About this task. For the records that follow, return only the count of lines containing the string "dimensions".

[[ Records for the exercise open ]]

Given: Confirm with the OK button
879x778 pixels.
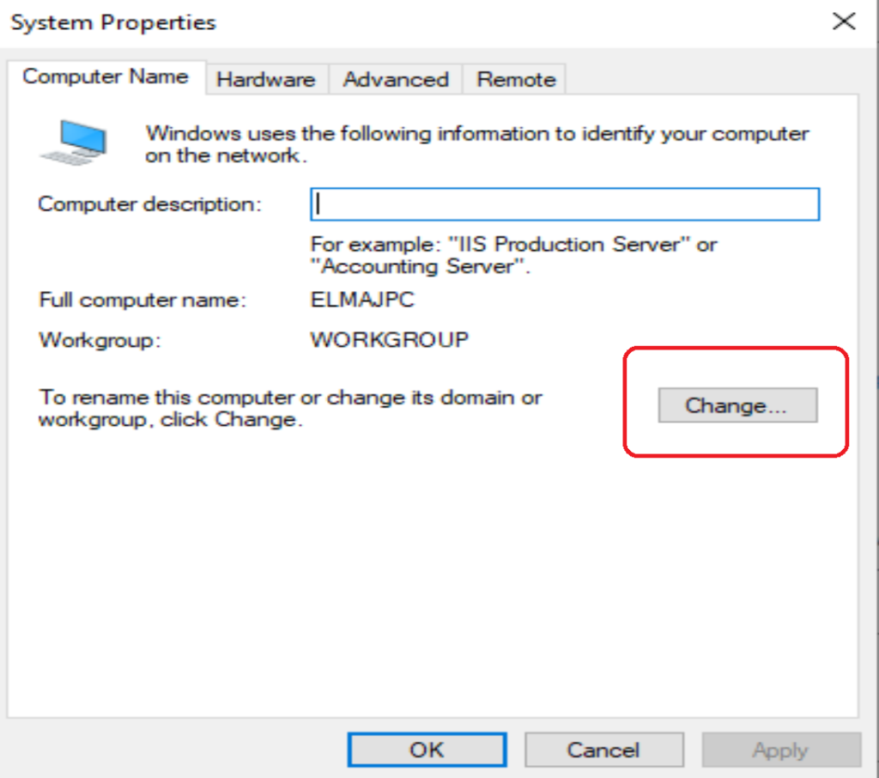Looking at the screenshot, I should [x=427, y=750].
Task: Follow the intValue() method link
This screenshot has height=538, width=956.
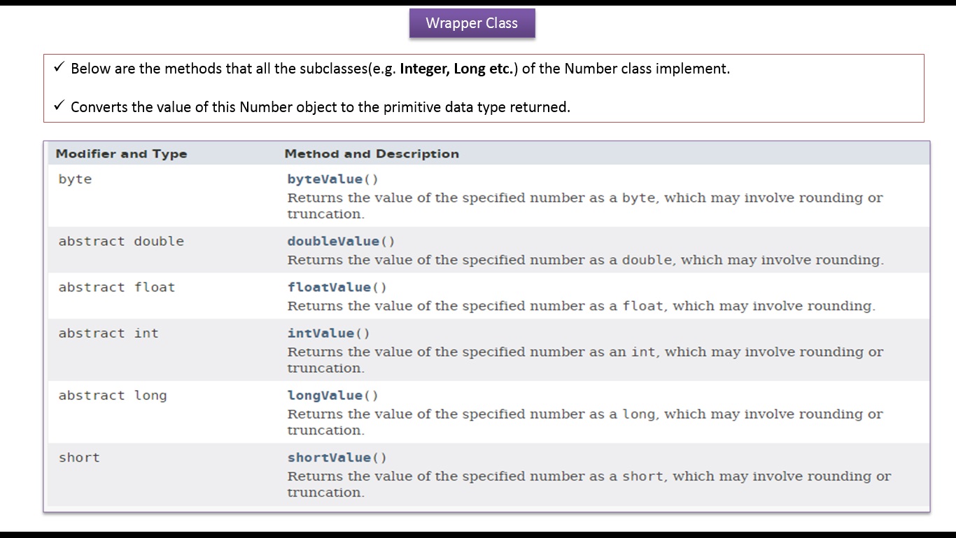Action: point(328,333)
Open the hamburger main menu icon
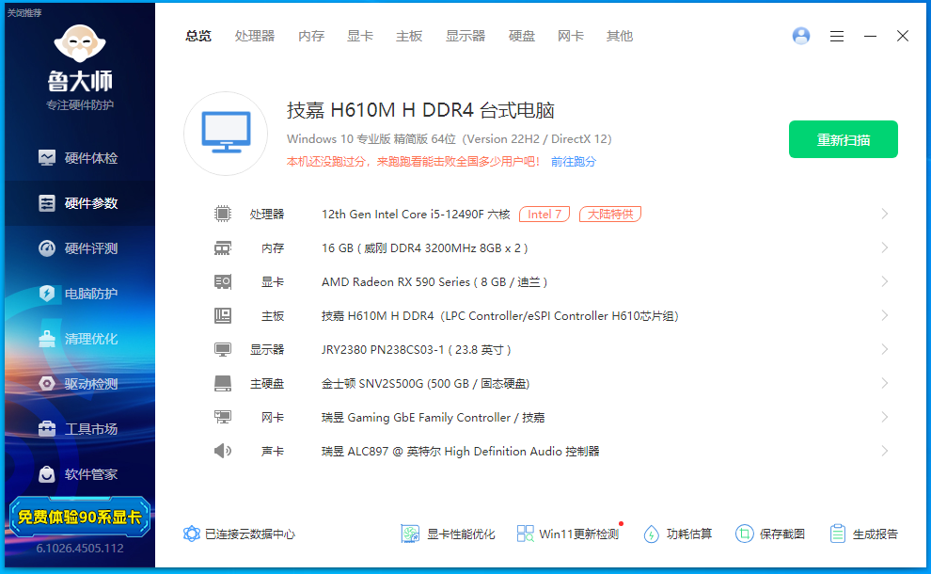Image resolution: width=931 pixels, height=574 pixels. coord(837,36)
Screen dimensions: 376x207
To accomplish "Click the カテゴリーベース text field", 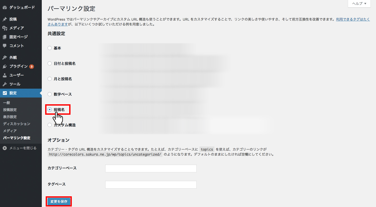I will pos(151,168).
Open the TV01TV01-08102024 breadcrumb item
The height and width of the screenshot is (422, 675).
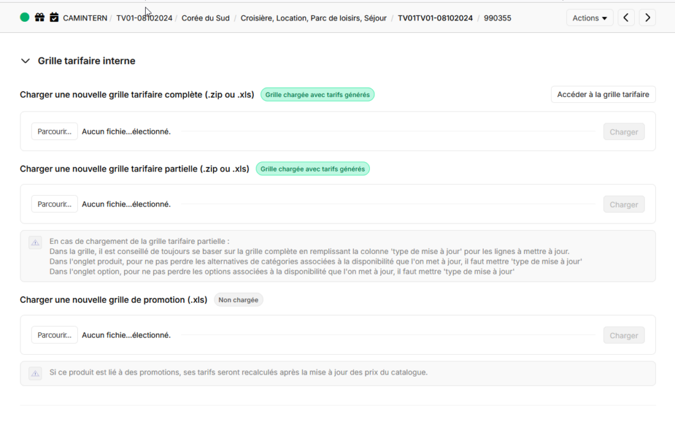435,18
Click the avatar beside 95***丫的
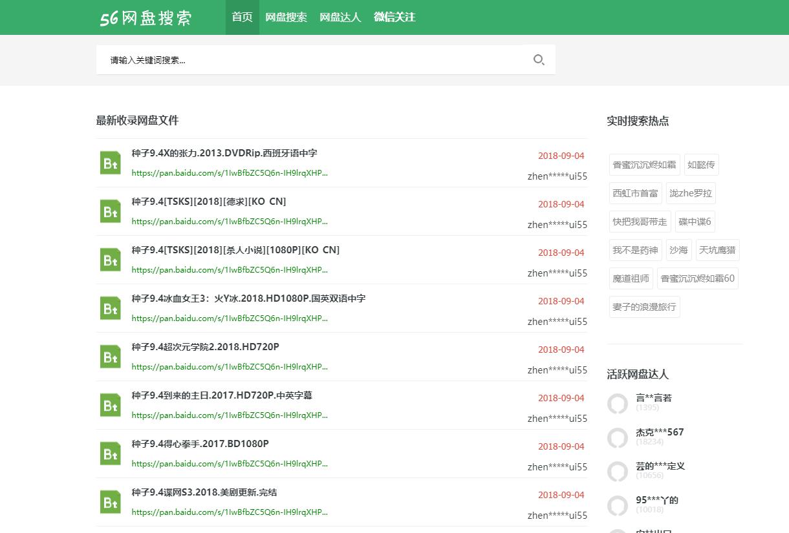Viewport: 789px width, 533px height. click(618, 506)
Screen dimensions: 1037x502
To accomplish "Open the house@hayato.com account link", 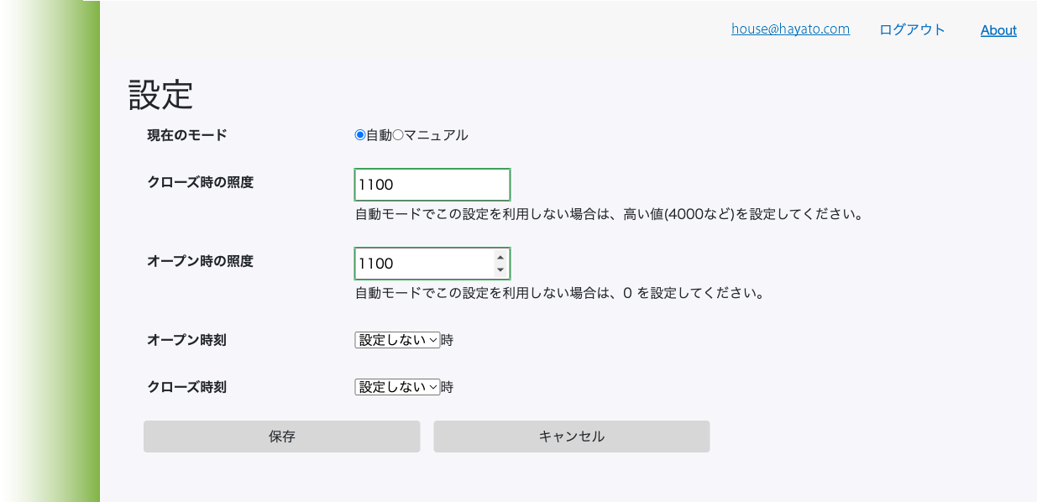I will pos(790,29).

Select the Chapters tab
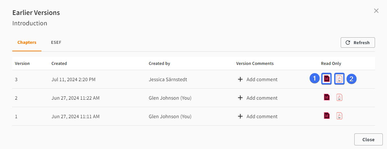pos(27,42)
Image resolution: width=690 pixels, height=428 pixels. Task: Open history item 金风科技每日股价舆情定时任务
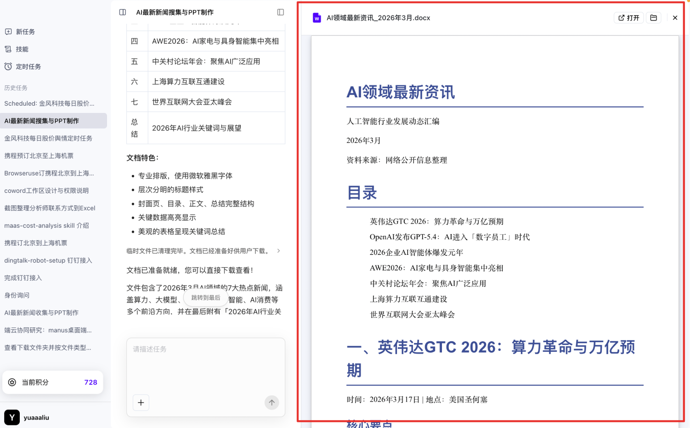48,138
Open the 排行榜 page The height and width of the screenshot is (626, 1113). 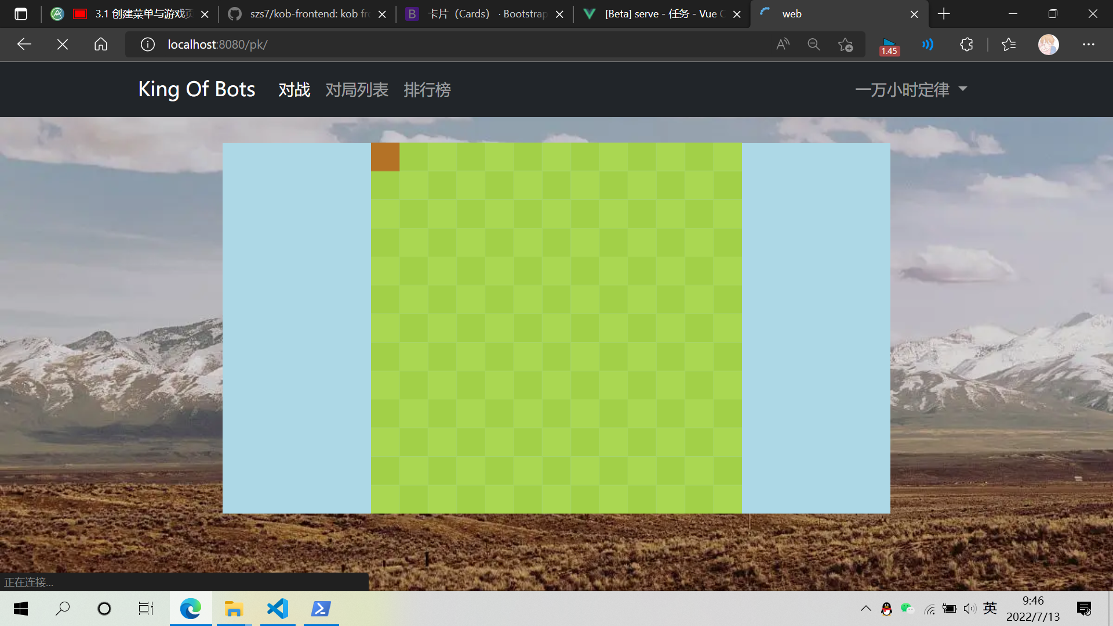[427, 90]
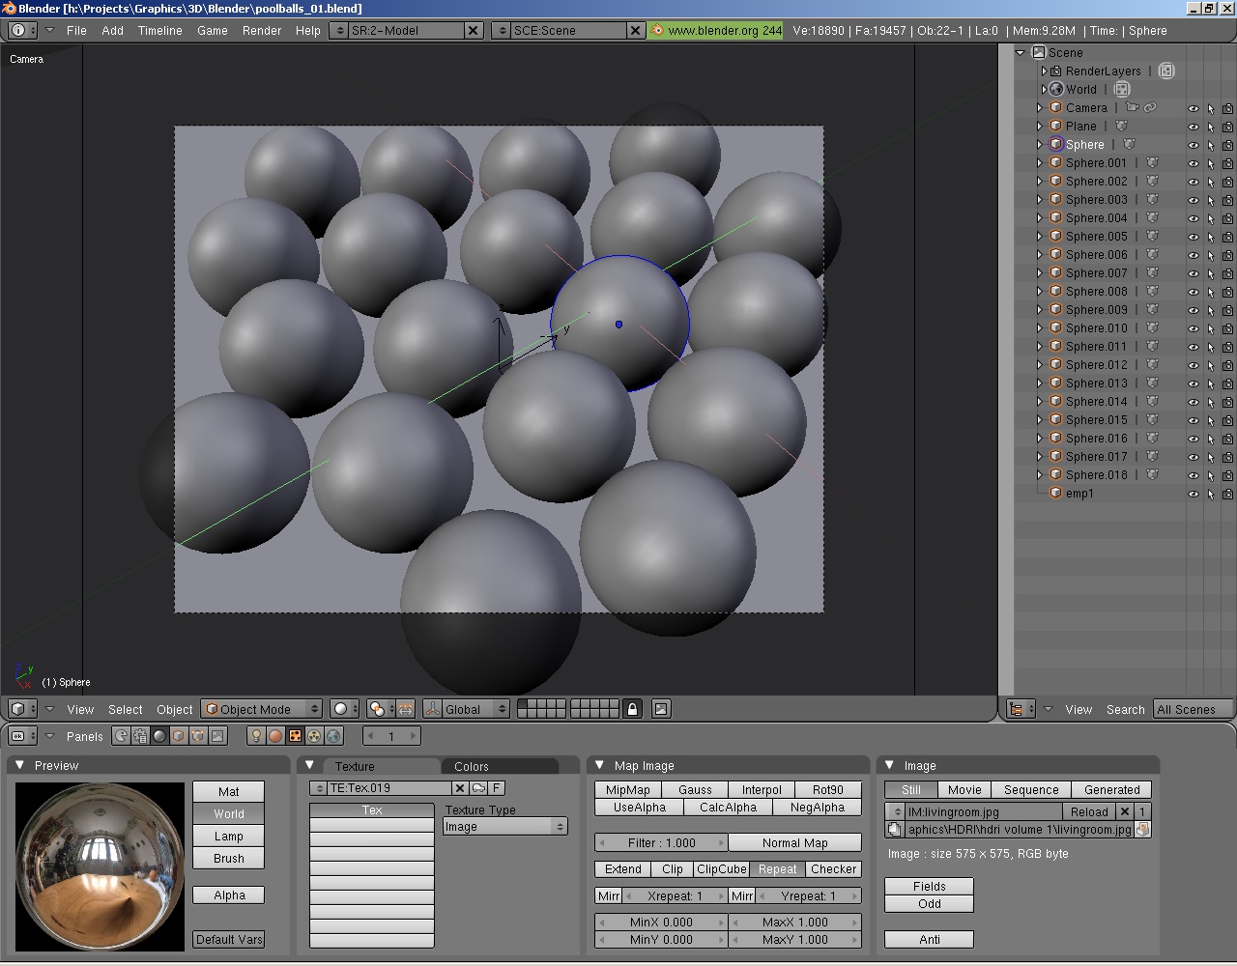Switch to the Colors tab
Viewport: 1237px width, 966px height.
[472, 766]
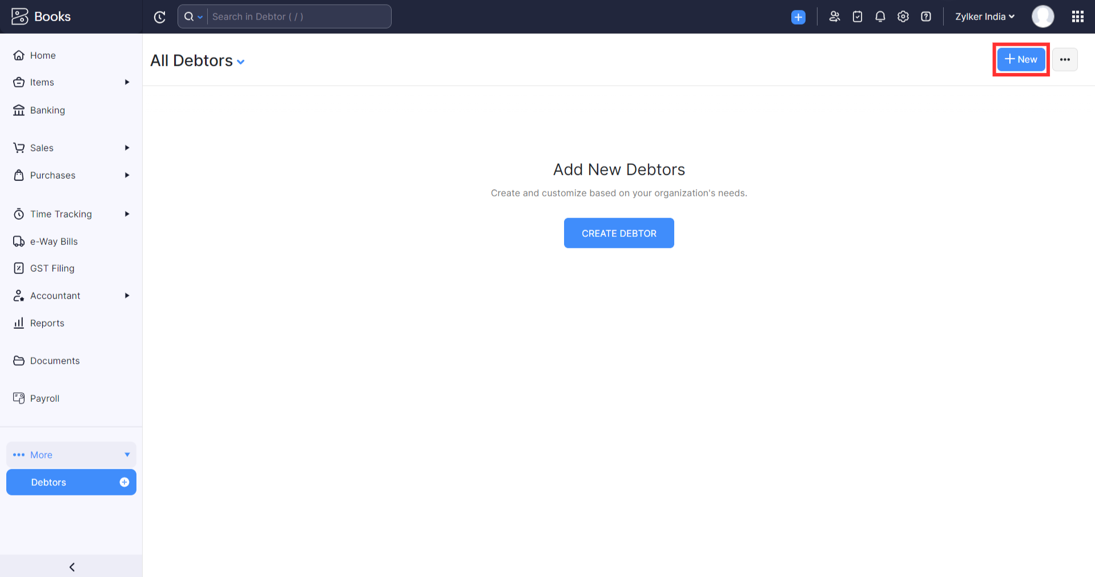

[[ Records for the exercise closed ]]

Answer box. 2